The speech-language pathologist—along with two graduate students who were working on their master’s project—collaborated with a teacher at a rural high school about two hours away from the university. With Garrett’s guidance, the grad students took the lead on developing lesson plans for the teacher, who has a classroom of high school students all using augmentative and alternative communication (AAC). Each lesson targets Common Core State Standards tier-two vocabulary using a science curriculum the school acquired through a grant.
“How can we teach these students to access this vocabulary—and synonyms—on their AAC device using STEM materials and activities?” This was the question Garrett posed to her students as they created lessons.
Experiments with pinballs and ramps provided answers. Garrett chose these two STEM units because they offer flexibility in designing activities and provided new materials for the classroom. Ramps can be configured virtually any way as long as the marble keeps rolling, and pinball setups feature various obstacles and launching devices, which can also be arranged in myriad formations. In addition, both lessons featured scientific vocabulary—such as motion, force, reaction and momentum—that also relates to other academic subjects.
Not only did Garrett, her students and the classroom teacher—in addition to an onsite SLP and paraeducator—address STEM education through vocabulary goals and hands-on experiments, but the way they taught these lessons involved STEM concepts. Garrett used live videoconferencing technology to help the class implement her activities. This initial project yielded great results, such as students in the classroom expanding their vocabulary and demonstrating more interest in science. Garrett, along with two new graduate students, continues to work with this teacher to produce new STEM-based lessons covering vocabulary, language and literacy skills.

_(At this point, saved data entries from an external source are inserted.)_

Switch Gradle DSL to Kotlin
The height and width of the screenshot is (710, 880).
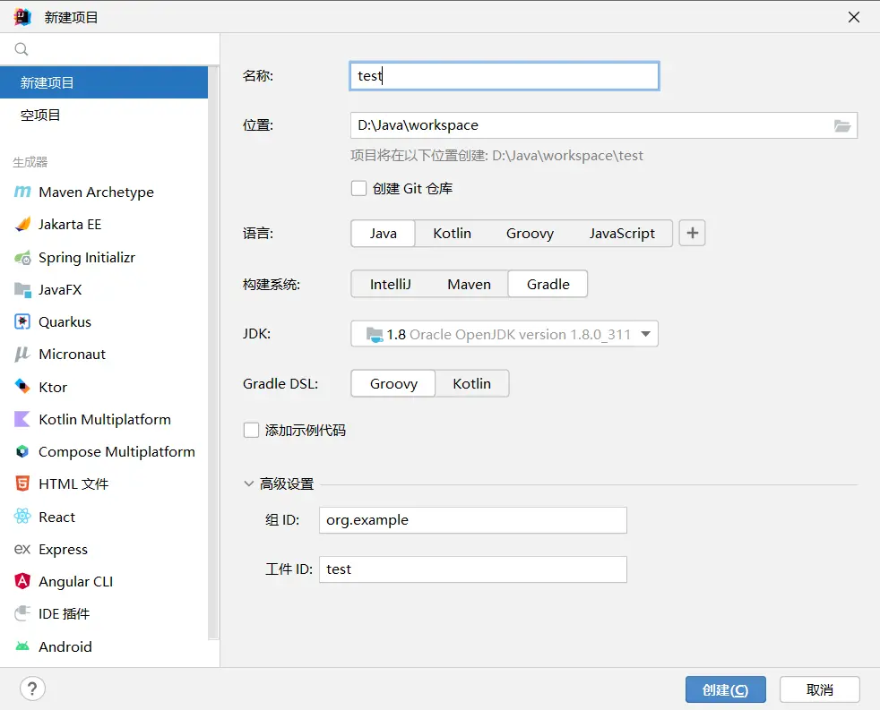(x=472, y=383)
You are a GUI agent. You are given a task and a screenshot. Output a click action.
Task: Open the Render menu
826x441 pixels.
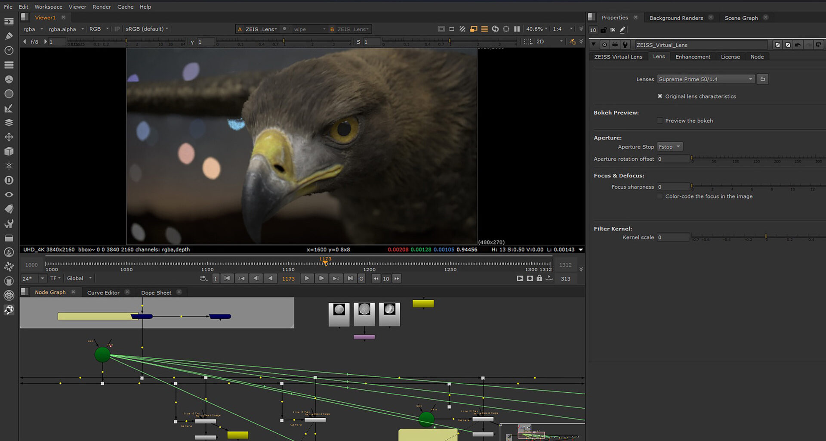[x=102, y=7]
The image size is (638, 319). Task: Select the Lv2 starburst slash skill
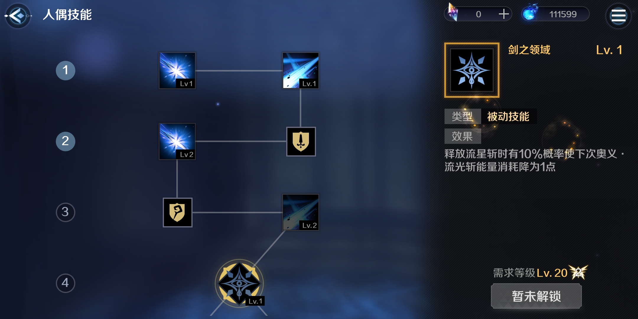(177, 141)
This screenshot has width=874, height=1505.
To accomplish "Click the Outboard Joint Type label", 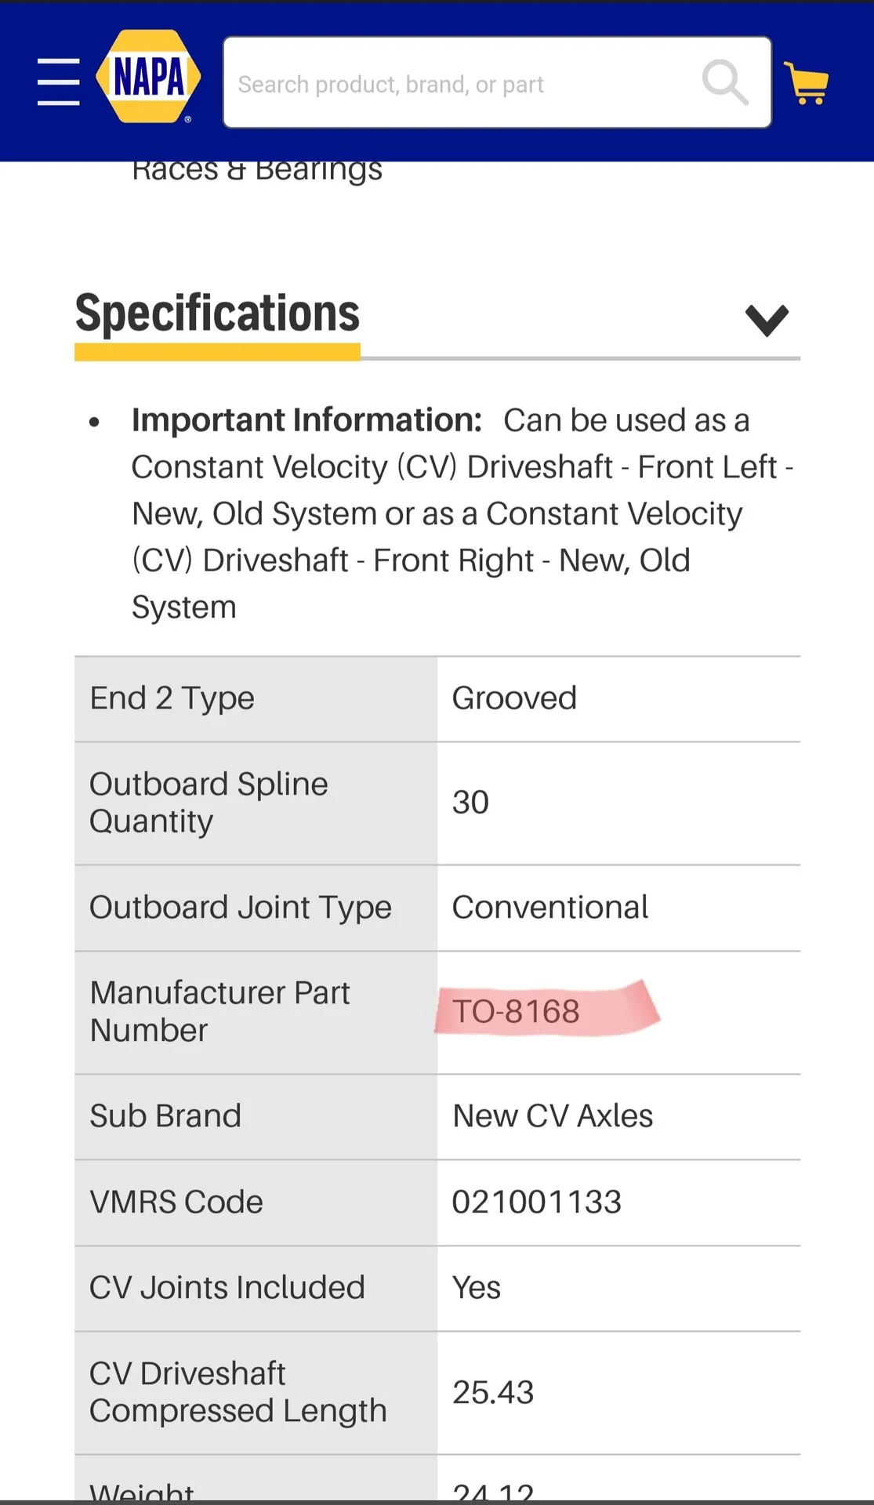I will [240, 908].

SLPs learned about science curriculum … and how to pick out vocabulary to address. Science educators saw what SLPs do and learned how to emphasize communication and literacy in their teaching.

Growing STEM programs
Excited about the success of her first blending of STEM education with language and literacy intervention, Garrett looked for something bigger. And yet another grant—this one from the university to fund new STEM-related summer camps—helped her do just that. She launched a summer camp last year to treat students with language and reading delays using STEM activities.
The day camp was open to third- through ninth-graders with communication disorders or language delays or who are at-risk readers. Twelve campers—two who use AAC, several students with autism, and others with language or reading delays—attended the weeklong session. Eight of Garrett’s speech-language pathology graduate students, plus two student teachers in the science education program, worked with the campers.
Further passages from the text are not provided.